Consider reaching out to people who own franchises that you’re interested in. Ask for advice about the process and their thoughts on whether the process felt worth it.
3. Evaluate investment and franchise costs.
After you’ve pinpointed a market, research and compare the costs associated with your top picks, including:
Estimated initial investment
Requirements for working capital
Estimated annual revenue
Some franchise owners — called franchisors — require a minimum net worth for franchisees that helps establish confidence in your money management skills, general experience and overall commitment.
4. Request a franchise disclosure statement.
After weighing your initial research, it’s time to zero in on a franchise and request company details. Reach out to the franchisor for a copy of its franchise disclosure document (FDD), which contains detailed legal information about its franchise group along with financial data like the average gross revenue of its locations.
Sometimes you can find FDDs available for free from online databases around the web. Just make sure you obtain the most recent version, as franchisors release a new FDD every year.
Also consider the retention rates for your chosen franchise. A retention rate is the percentage of locations that close each year, and it can provide valuable information about your chance of success. Located in section 20 of the FDD, retention rates are often broken down by state, so you can see how many were forced to close in your area compared to how many are in operation.
What else can I find in the franchise disclosure document?
The franchise disclosure document — commonly called an FDD — covers more than 20 elements to buying a franchise, such as fee requirements, estimated initial investments, a litigation history, proprietary and patent details and performance and revenue details.
It’s the legal information a franchisor is required to disclose to you, the franchisee, as part of due diligence before you invest in the company.

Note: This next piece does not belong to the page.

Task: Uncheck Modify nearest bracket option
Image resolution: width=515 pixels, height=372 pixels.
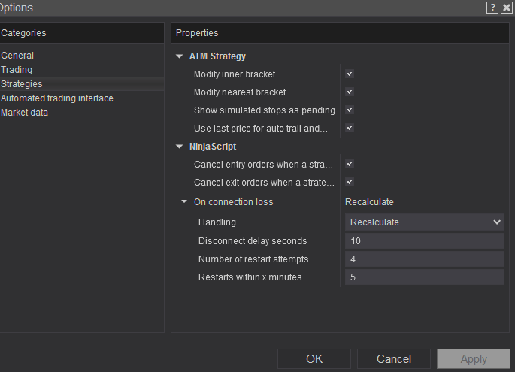Action: pyautogui.click(x=350, y=92)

The document was referred to as a uniform franchise offering circular until July 2007, when the requirement was updated by the FCC.

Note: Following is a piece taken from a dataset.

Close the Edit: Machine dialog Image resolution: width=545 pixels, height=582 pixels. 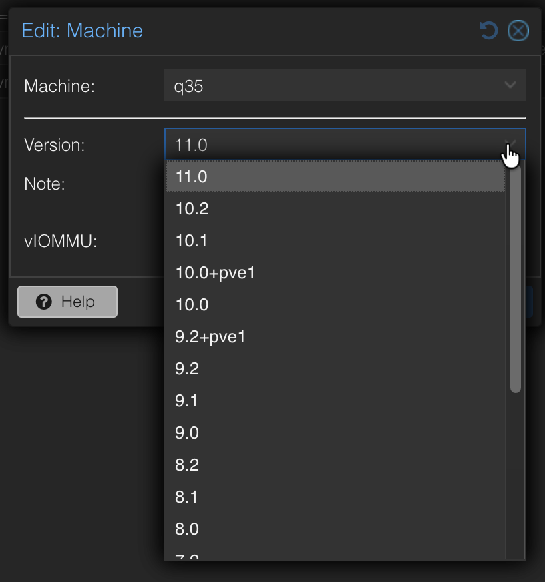518,31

The franchisor is required to provide you with the FDD at least 14 days before you sign a contract, though it’s a good idea to request a copy earlier in your initial phases of research. You can typically download a PDF of the FDD, though some franchisors might be willing to send you a hard copy.
5. Consider forming an LLC or corporation.
Purchasing a franchise as a limited liability company (LLC) or corporation, rather than as a sole proprietor, provides financial and legal protection of your personal assets.
As an LLC or corporation, you aren’t held personally accountable for debt incurred by the franchise. As a sole proprietor, on the other hand, you are legally indistinguishable from your business — which means you must cover business debt out of pocket, if necessary.
The same goes for lawsuits: As an LLC or corporation, your personal assets are covered if someone decides to sue your franchise, while as a sole proprietorship, your personal finances might be on the line.
Now it’s time to draft a road map for your franchise. A good business plan can help you analyze costs, predict sales and estimate profits before signing an agreement. Thinking deeply about what to expect in the months and years ahead arms you with the information to confidently take the next step — or provide pause if you’re not quite ready.
A successful business plan typically includes seven key components:
Financial analysis and funding needs
A business plan is necessary if you plan to apply for a loan to help with startup costs. Lenders want to know that you have a viable plan for turning a profit and sustaining your business over the long haul, because it helps them evaluate whether you’ll be able to pay it back.
7. Get the financing you need.
If you don’t have the initial investment costs at the ready, you may need to tap into outside financing to launch or run your franchise. Many banks, the SBA and franchise-specific lenders offer financial help for would-be franchisees.
Other options include crowdfunding or lenders based entirely online. Online lenders like Kiva and BlueVine aren’t part of the traditional financial industry populated by banks and credit unions. These digital lenders tend to leverage technology for more streamlined or automated approval processes. You could also use an online business marketplace like Lendio or Fundera to compare a network of funding options in one spot.
Some franchisors like the UPS Store, Chem-Dry Carpet Cleaning and Cruise Planners offer financing assistance, either through in-house programs or partnerships with third-party lenders. For example, Cruise Planners finances 50% of your franchise costs over the first 12 months, while Chem-Dry offers in-house financing for the initial licencing fee. This information is available in section 10 of the FDD.
Make sure that the funding option you choose meshes well with your business plan, as you’ll be required to pay back accumulating interest. You may also have to cover origination and late fees if you miss a payment.
8. Apply for the franchise and an interview.
How you apply depends on the franchise you choose. For example, McDonalds allows you to fill out an application online, while Chick-Fil-A requires an expression of interest form to get the ball rolling.
Plan to attend interviews with the company, which allows time to parse through important details and determine if you’re a match for the franchise.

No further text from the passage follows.